Senator of the Philippines
- In office 30 December 1957 – 30 December 1963

Secretary of Commerce and Industry
- In office 1953–1957
- Appointed by: Ramon Magsaysay
- Preceded by: Cornelio Balmaceda
- Succeeded by: Pedro Hernaez

Member of the House of Representatives from Iloilo's 2nd district
- In office 9 June 1945 – 30 December 1949
- Preceded by: district reestablished
- Succeeded by: Pascual Espinosa
- In office 10 December 1940 – 30 December 1941
- Preceded by: Ruperto Montinola
- Succeeded by: district abolished

16th Governor of Iloilo
- In office 1941–1942
- Preceded by: Tomás Confesor
- Succeeded by: Fermin Caram

Personal details
- Born: 3 August 1902 Silay, Negros Occidental, Philippine Islands
- Died: 17 December 1995 (aged 93) Quezon City, Philippines
- Party: Nacionalista
- Spouse: Juanita Javellana
- Children: 9, including Antonio

= Oscar Ledesma =

Filipino lawyer, politician, diplomat

Oscar Benito Rufasta Ledesma (3 August 1902 – 17 December 1995) was a Filipino politician, lawyer, cabinet secretary and diplomat.

==Early life and education==
Oscar Ledesma was born on 3 August 1902, in Silay, Negros Occidental.
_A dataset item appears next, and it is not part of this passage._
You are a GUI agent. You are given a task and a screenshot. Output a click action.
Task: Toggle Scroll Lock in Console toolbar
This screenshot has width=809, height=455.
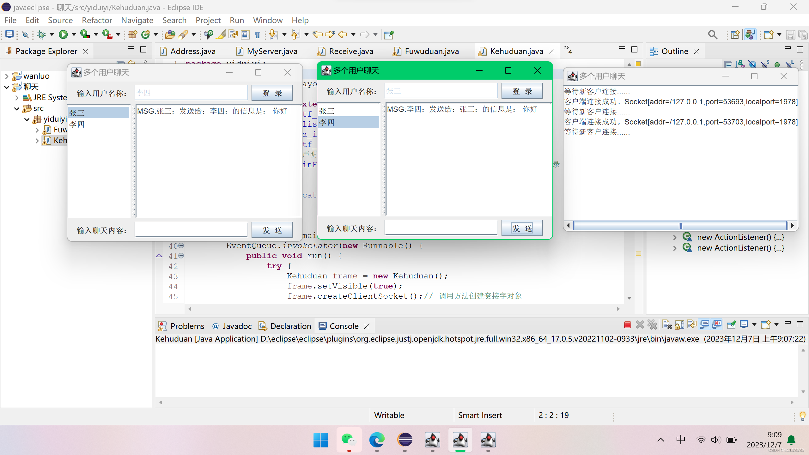point(679,325)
He was the son of a landowner and sugar baron. Ledesma received his Bachelor of Arts degree from the Ateneo de Manila. In 1925 he received his bachelor 's degree in law from the University of the Philippines. In the same year, he was admitted to the Bar.

==Political career==
In 1940, Ledesma was appointed mayor of Iloilo City by President Manuel Quezon. In December of that year, Ledesma was elected in a special election to replace Ruperto Montinola, who died in office, as representative of the 2nd district of Iloilo in the National Assembly. He was reelected in 1941 but was not sworn in until 1945 due to the Japanese occupation of the country during the Second World War. During that period, he joined the guerrilla movement. Upon the resumption of Congress after Liberation in 1945, he was reelected in 1946 and served in office until 1949.
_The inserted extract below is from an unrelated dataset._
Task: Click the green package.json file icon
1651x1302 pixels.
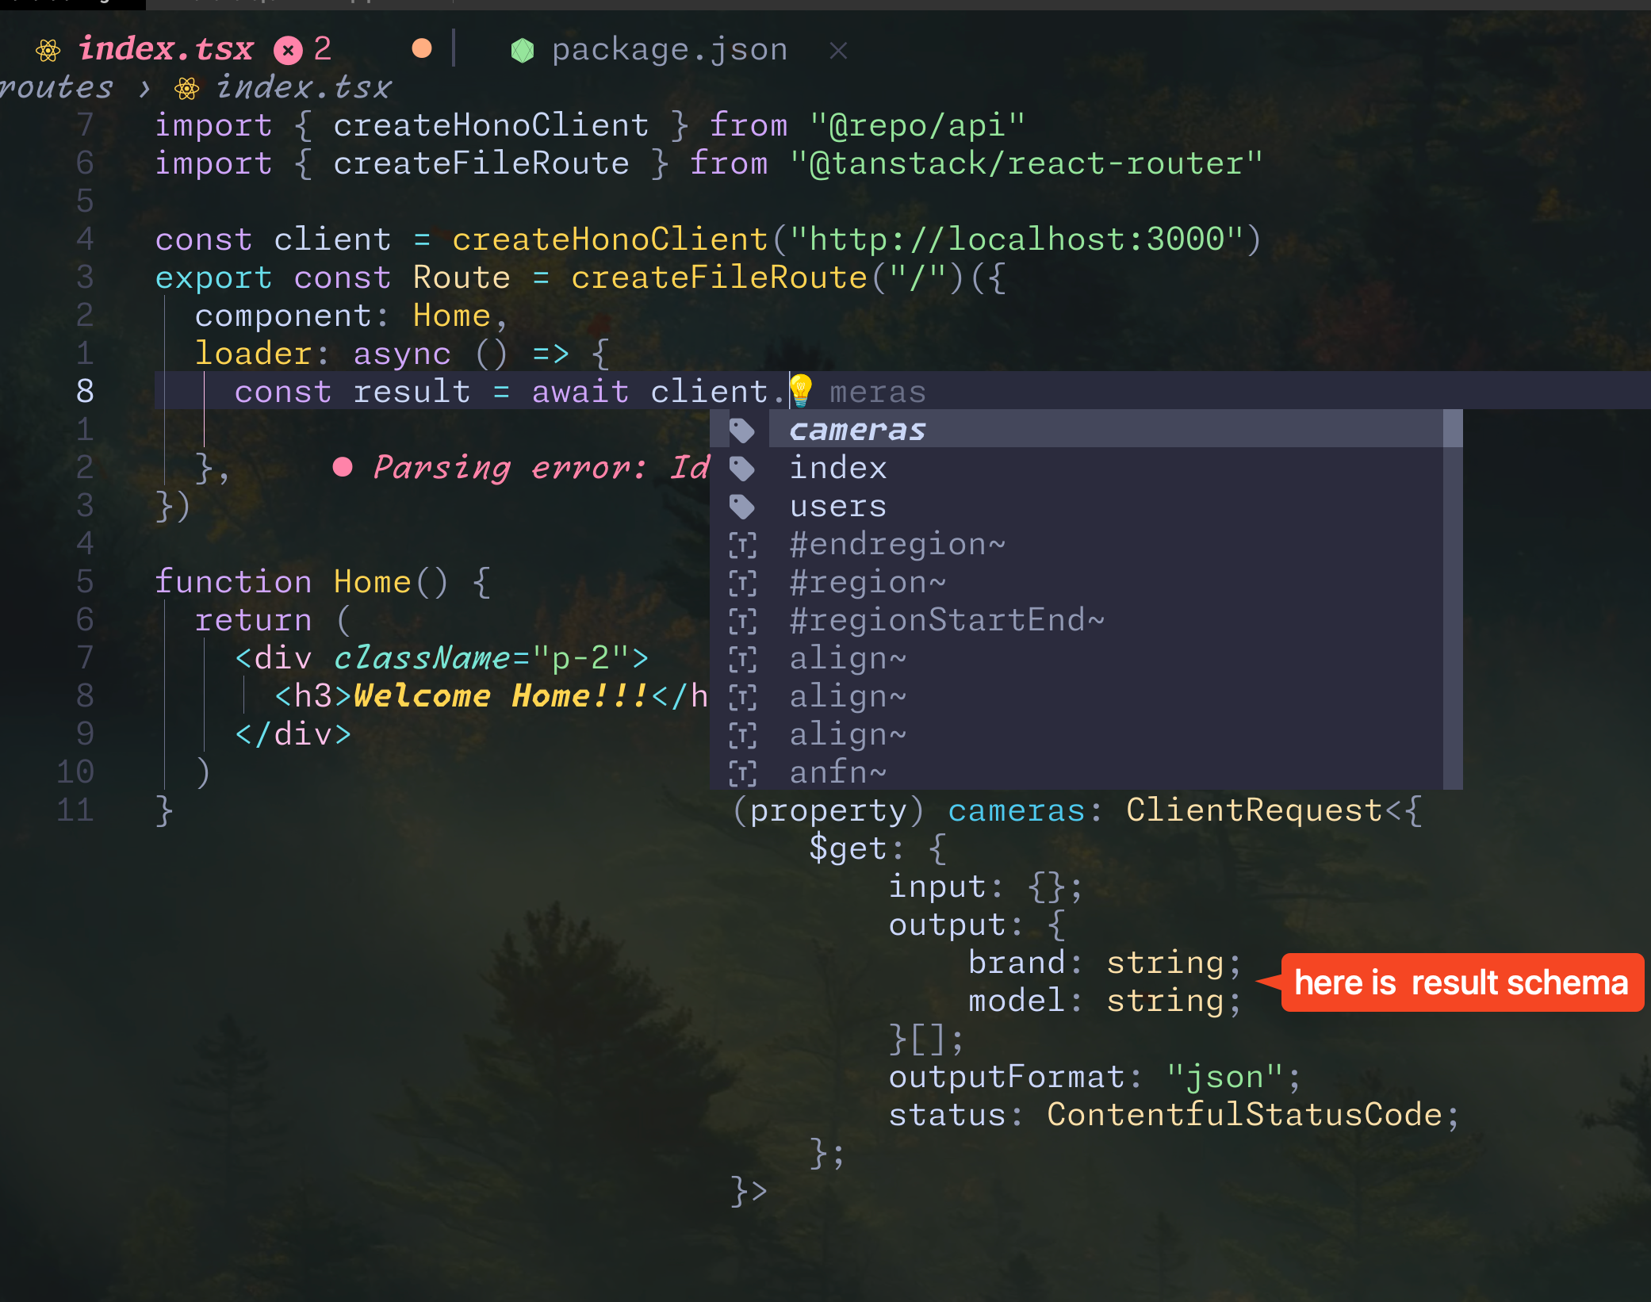Action: point(523,51)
In 1953 he joined the cabinet of President Ramon Magsaysay as his Secretary of Commerce and Industry. After Magsaysay's death in office in 1957 he resigned from the cabinet and successfully ran for the Senate as a Nacionalista candidate, serving until 1963. In 1964, he was appointed by President Diosdado Macapagal as ambassador to the United States, serving until 1966. During his tenure, he was able to obtain a favorable quota for sugar exports to the US. In 1971, he was elected to the Constitutional Convention representing Iloilo.

==Personal life and death==
Ledesma was married to Juanita Javellana. He died in his house in Quezon City after a long illness on 17 December 1995.